Judge Ronel Tolmay said it was of utmost importance that the media had access to the hearing as it dealt with important constitutional duties of a prosecutor.

The hearing would deal with matters of significant constitutional importance and should be in the public domain, she said.

She said the dispute was whether Ms Breytenbach acted in breach of her constitutional duties or whether the NPA breached its duties when it suspended her.

Ms Breytenbach was suspended as regional head of the specialised commercial crime unit on April 30, allegedly for conduct relating to cases allocated to her.

"Therefore, the public has the right to be present, via the media, in these proceedings," Judge Tolmay said.

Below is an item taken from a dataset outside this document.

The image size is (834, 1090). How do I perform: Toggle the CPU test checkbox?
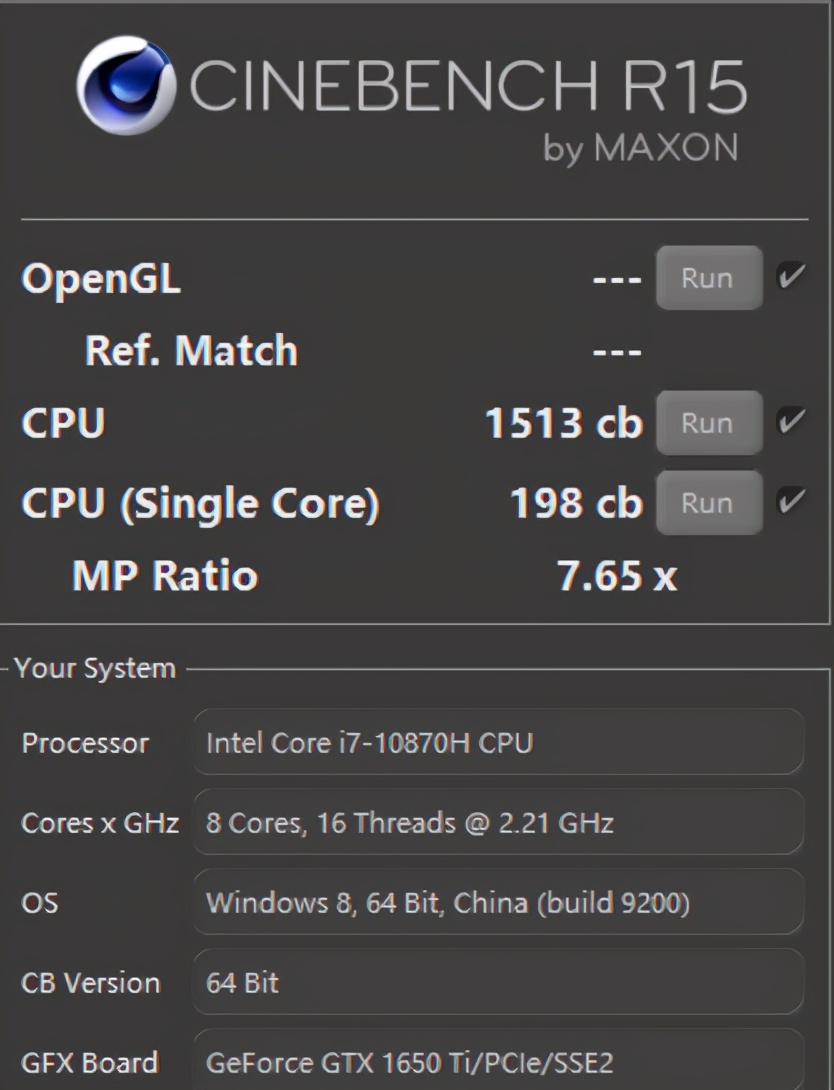tap(791, 423)
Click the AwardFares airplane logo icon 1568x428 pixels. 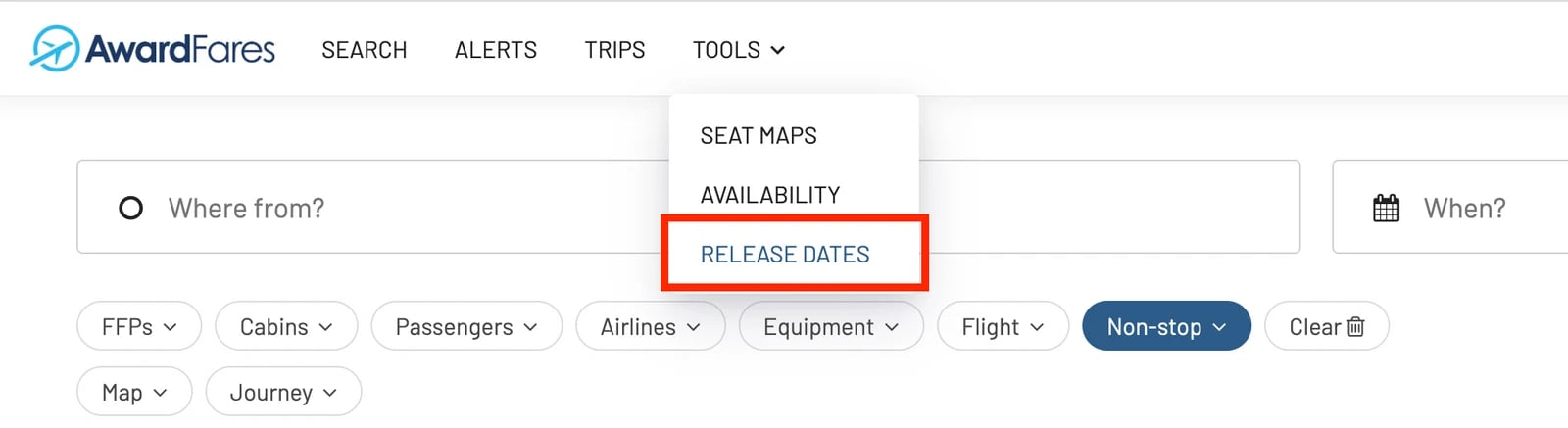[x=54, y=48]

Ms Breytenbach insists she was suspended because she pursued charges against the head of police crime intelligence at the time, Richard Mdluli, but the NPA rejects this.

On Wednesday, Johannesburg Labour Court Judge Hamilton Cele dismissed Ms Breytenbach's application against her suspension because, he said, she failed to show there were compelling or urgent circumstances to justify a final declaration of the unlawfulness of her suspension.

Judge Cele said, however, that if the NPA did exercise its right to discipline Ms Breytenbach, it could be found to be "flouting and frustrating" the aims of an investigation ordered by the high court in Pretoria into Lt-Gen Mdluli's suspension.

On Friday, Media 24, Avusa Media and M-Net launched an urgent application for access to Ms Breytenbach's disciplinary hearing.

Permission for the print media was initially granted by disciplinary hearing chairman Barry Madolo, but the NPA subsequently said Mr Madolo, who has since recused himself from the hearing, had no authority to make such a decision.

The national director of public prosecutions is opposing the application on the grounds that disciplinary hearings are private affairs and that the presence of the media might intimidate witnesses.